Once I was graciously invited to these post-examination discussions by a friend who was an AS himself, but not so severely so. I went along for the experience. Usually I would be found in the school-grounds experimenting with methods to dispose off chewed gum, or singing at the top of my voice "Born freeee...as freee as the wind blows...as freeee as the grass grows..." but that day I thought hell, let's see what exactly it is that goes on here. I was in for the most nerve-bending boring times I have ever been subjected to. The ASs had occupied a deserted classroom (and here I was thinking that deserted classrooms were meant for first kisses) and were sitting with the question papers sprawled out in front of their benches. They were all locked in a battle of who could shriek the loudest, and who could bonk the other with those irritating test-questions I had already blissfully forgotten, the hardest. There were some superior ASs who answered the last, and their answers would be the most complicated and long, and would invariably include everything the other ASs had written, and more.
A typical discussion went like this.
AS 1: "So what did you write for the sixth part of the twenty-second question?"

AS 2: "Well, I'm not sure I exactly remember.."
AS 1: "No no, come on, I too am not sure....I just want to confirm..."
AS 2: "Oh well, I wrote that a particle moving along one dimension, like the particle between two walls, is described by a wave function that depends on one spatial coordinate. A particle moving in three dimensions, like a single electron moving around a nucleus, is described by a wave function that depends on three spatial coordinates, x, y and z. It's for three marks, and I think she'll cut one mark because I didn't mention that the wave function gives the probability amplitude for finding the electron at the coordinates (x,y,z), and the square of the wave function gives the probability. What did you write?"

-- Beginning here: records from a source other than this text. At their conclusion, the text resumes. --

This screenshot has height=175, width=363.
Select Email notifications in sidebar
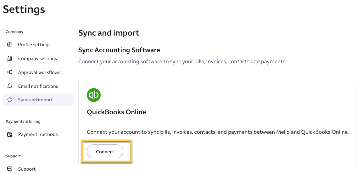(x=38, y=86)
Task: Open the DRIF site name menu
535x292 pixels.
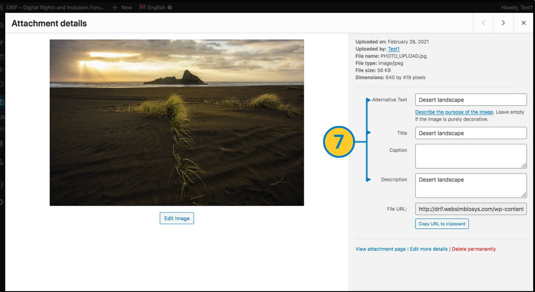Action: (x=55, y=7)
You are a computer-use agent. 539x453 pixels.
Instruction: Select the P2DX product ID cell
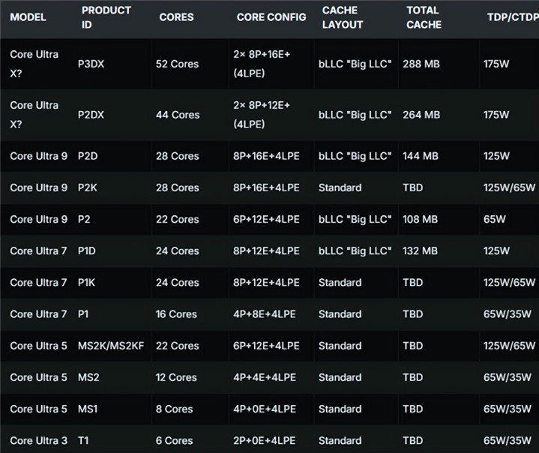point(91,115)
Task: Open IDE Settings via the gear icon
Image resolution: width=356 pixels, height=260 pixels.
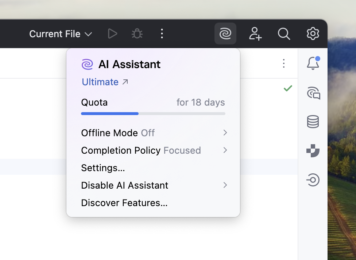Action: point(313,34)
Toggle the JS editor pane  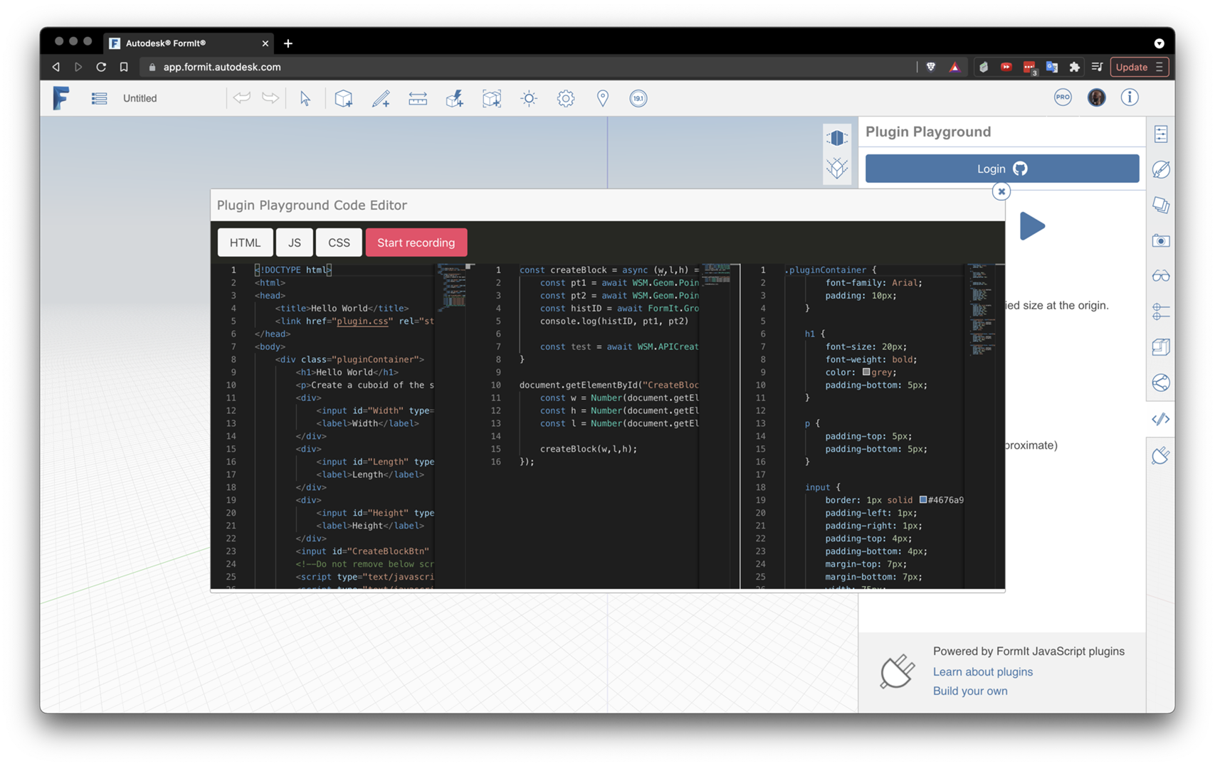(x=295, y=243)
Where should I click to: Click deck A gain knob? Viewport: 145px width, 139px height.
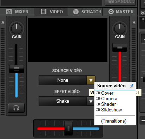17,29
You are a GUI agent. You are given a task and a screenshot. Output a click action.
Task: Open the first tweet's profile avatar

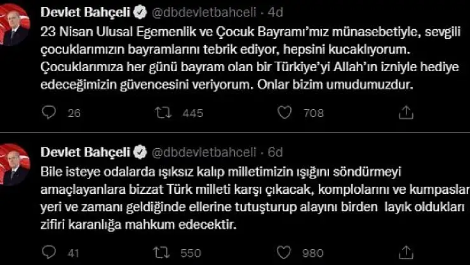point(14,24)
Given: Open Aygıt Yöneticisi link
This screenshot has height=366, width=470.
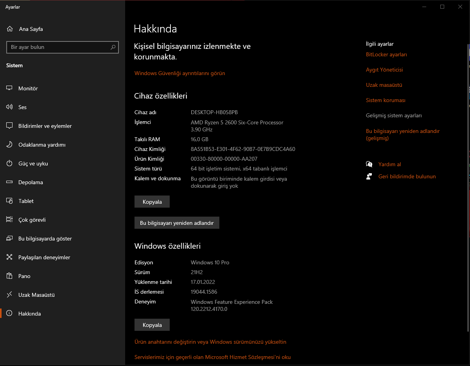Looking at the screenshot, I should (x=384, y=70).
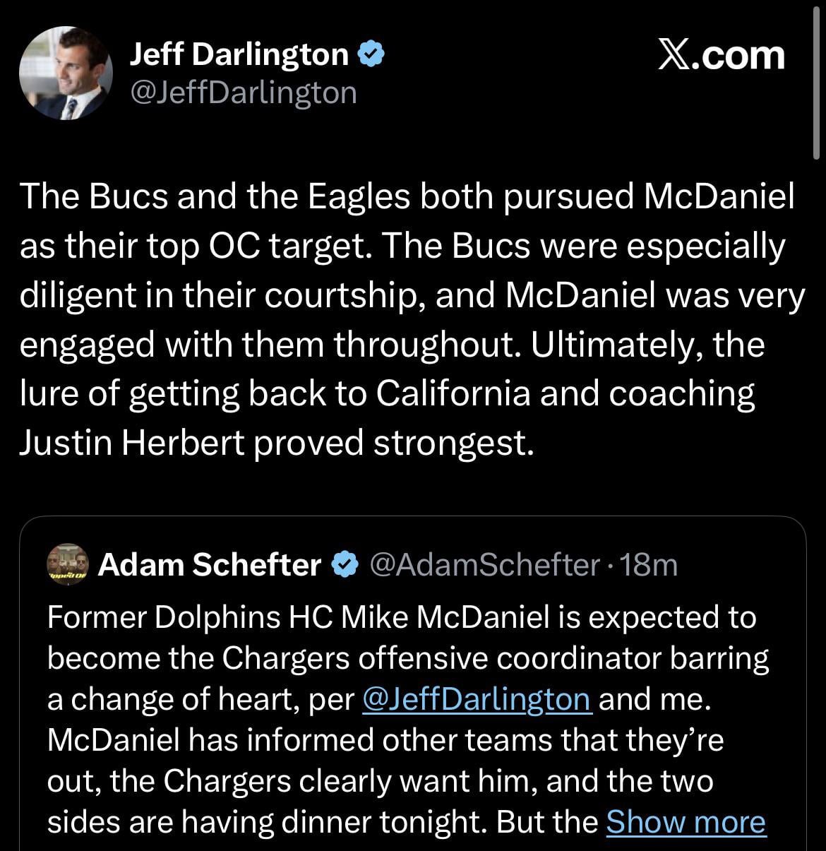Click the Jeff Darlington display name
This screenshot has width=826, height=851.
pos(239,55)
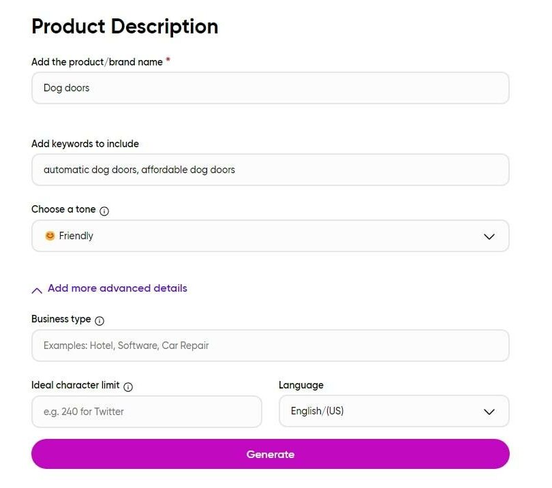Click the Product Description heading
The width and height of the screenshot is (552, 488).
click(x=125, y=27)
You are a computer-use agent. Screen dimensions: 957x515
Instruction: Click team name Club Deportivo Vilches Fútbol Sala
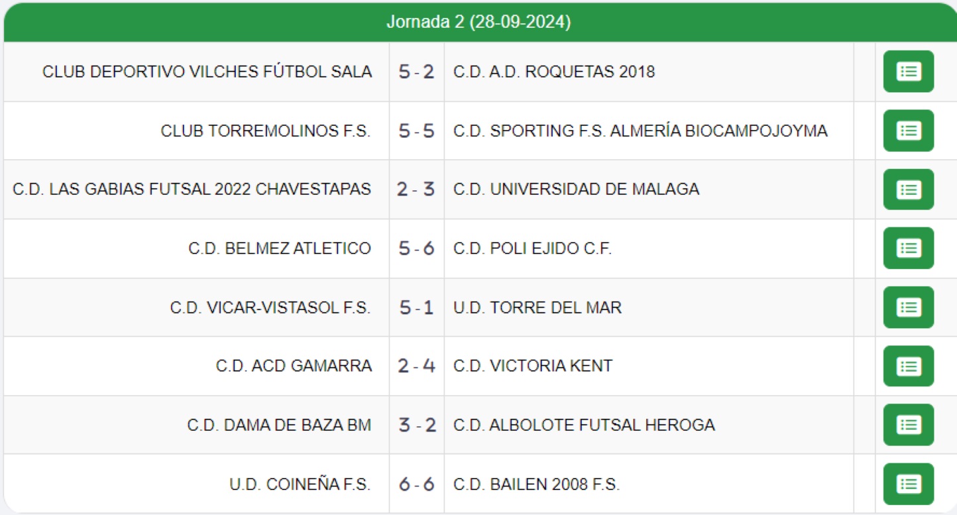click(207, 72)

AS 1: "Something similar, only I also included an example that Helium has two electrons, so the stationary states of the electrons...."
For obvious reasons, I cannot for the life of me continue to enlighten you about this extremely engaging discussion on the answer to the sixth part of the twenty-second question.
When a week or two would pass by since the exams had finished, the rest of us would be evidently uneasy. This week would be the week when our papers would come after correction. Which meant either toppling off the cliff, or just hanging by the thread. The rest of us would be happy just to scramble over the cliff and be off. Our ASs, however, would be satisfied with nothing else less than scaling the cliff, standing tall and proud, and gleefully watching others scream and submit to painful gravity. Ouch. I know.
My friend and I would be standing near the classroom door, watching out with hawk-eyed precision for any suspicious-looking packages or papers our teachers would be carrying in their arms. As soon as we'd spot something dreadfully familiar, we'd announce it to our class. This announcement would evoke three kinds of responses. One kind would be a collective sigh. This would be from the people who were expecting to just make it. The other would be a deep-throated groan, accompanied with loud forehead slaps from those who knew they were not going to make it. And then, there would be wide "Look at my pearlies, will ya!" grins and ecstatic rubbing of hands from our ASs.
Finally the teacher would enter the class. The tension inside the four walls would be enough to crack open anyone's skull. Paper-distribution would be done according to roll-call. The teacher would call out the roll numbers, and the respective students would go up and take the answer-papers. The walk from the bench to that table would be the longest for us, and the shortest for them. It's another thing that we would always be sitting on the last benches, but it was still one hell of a walk anyway. The teacher would either give a smart nod, if it were an AS, or a drooling, evil smile were it one of us. And then, horror of horrors, the teacher would ANNOUNCE the marks. In. Front. Of. The. Entire. Class. I still don't understand what kind of twisted sadistic pleasure they would get out of this whole calling-out-the-marks ritual. There would be whimpers of protests, cruelly pillowed by the teacher's ominous voice.
After this, we would open our fates and read the red-inked reckoning, still glistening on our papers. But usually this would not last too long. At least it was behind us. Now the ASs would be in their form. There would be some sitting in a corner, with a oh-what-a-good-boy-am-I kind of grins, and we would immediately realize these were the ASs who'd got full marks. The ASs who didn't, however, would be in a frenzy indescribable. They'd crowd up in the space available between the teacher's desk and the first bench, their arms flailing around with their papers, fighting for....oh no, not their torn or lost map-sheet, but half a mark. Or even more catastrophic, one mark. "If she got it on that question, how come I didn't get it too?". I would almost shout, "coz they did it by the inky-pinky-ponky, and you got left out, dunkhead!!" I mean, honestly. They'd fight like the way kindergarten kids fight over whose glass is filled with more orange juice.
I used to look at these people, eyeing them from a mental distance, thinking, damn, why? Why the whole charade? It was bigtime basic knowledge that they were cosmically shining bright material. Then why the fretting over who wrote what, who wrote more, who drew more, who made what?
Another thing I couldn't digest about ASs was the whole thing about not showing off. If I'd ask them something as simple as, "So how many lessons are coming this time?" they'd never have a clear answer. And if I'd ask them something simpler like, "So have you done this chapter?" the answer would be "Oh no..I've not even reached there!". Yeah, I'm going to believe that. The OTT modesty show was something that really put me off.
AS 1: "You're MUCH better than me, look at how much you got on that one."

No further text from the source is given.